Maha
Hortum Üniversitesi Öğrencisi
ÖZGÜR OLUP OLMADIĞINIZ, ÖZGÜRLÜKTEN NE ANLADIĞINIZA BAĞLI…
Maha ile, diplomat hanımlarının bizi davet ettikleri bir toplantıda karşılaştık. O bir diplomat çocuğuydu. Uzun süre Dubai’de kalmış ve Amerikan eğitiminin verildiği bir okulda okumuştu. Mükemmel bir İngilizce’si vardı. Üst sınıf ailelerin çocukları ile röportaj yapmak pek âdetimiz değildir fakat Maha, genç yaşına rağmen parlak zekâsı; olaylara, dünyaya, İslâm’a bakışı ve dürüstlüğüyle bizi epeyce etkiledi. Hortum Üniversitenin bahçesinde gruplar hâlinde toplanmış öğrenciler halkaların ortasında ateşli bir şekilde hükümeti eleştiren konuşmacıları dinliyor, tezahürat yapıyor, bazen de alkışlıyorlardı. Her bir halkada farklı şeyler eleştiriliyordu. Bir tanesinde cumhurbaşkanı Ömer Beşir’le açıkça dalga geçiliyor, diğerinde ise ülkenin üçe bölünmesi gerektiğini savunuluyordu. Her cuma yapılan ve oldukça sert açılımları olan bu tartışmalar, üniversite yönetimi tarafından da engellenmiyordu. Bütün bunları gördükten sonra etrafındaki baskıcı devletlerin arasında Sudan’ın ilginç bir demokrasi örneği olduğunu düşündük. Bu arada Maha bize Sudan’da düşünce özgürlüğü olduğunu anlatmaya çalışıyordu. Tam da bu sırada bir öğrenci yanımıza gelerek bunun tam tersi bir iddia ile geçen sene soruşturma geçiren bir arkadaşını örnek gösterince Maha ve öğrenciler arasında başka bir tartışma da başlamış oldu. Ne olursa olsun, Sudan’da karşılaştığımız gençlerdeki dinamizm, entelektüel düşünceye yatkınlık ve dünyayı anlama çabasını gelişmiş birçok İslâm ülkesinde göremedik.

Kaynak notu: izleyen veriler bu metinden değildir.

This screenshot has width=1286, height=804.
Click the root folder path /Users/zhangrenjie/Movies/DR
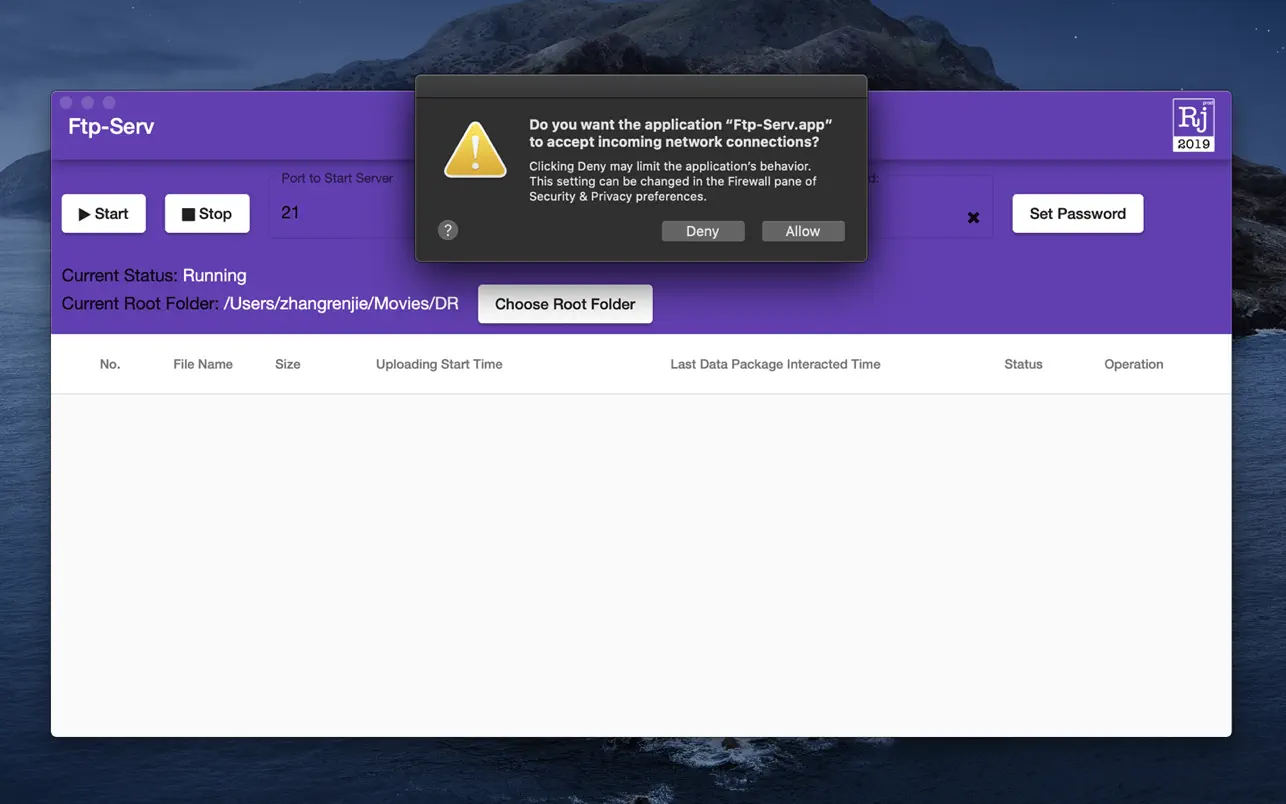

Burada, üniversitede her türlü özgürlüğe sahibiz. Haklarımızı sonuna kadar kullanıyoruz. Sosyal ya da politik anlamda organize edilen forumlarımız var ve bizler kendi siyasi düşüncelerimizi, işlerin nasıl yürümesi gerektiğine dair fikirlerimizi buralarda ifade edebiliyoruz. Kimse bizim yaptıklarımızı sorgulamıyor, kimse bunları yapmamızı engellemiyor, bizi durdurmuyor. Bunları üniversitenin ortasında, bütün hocalarımızın önünde yapıyoruz.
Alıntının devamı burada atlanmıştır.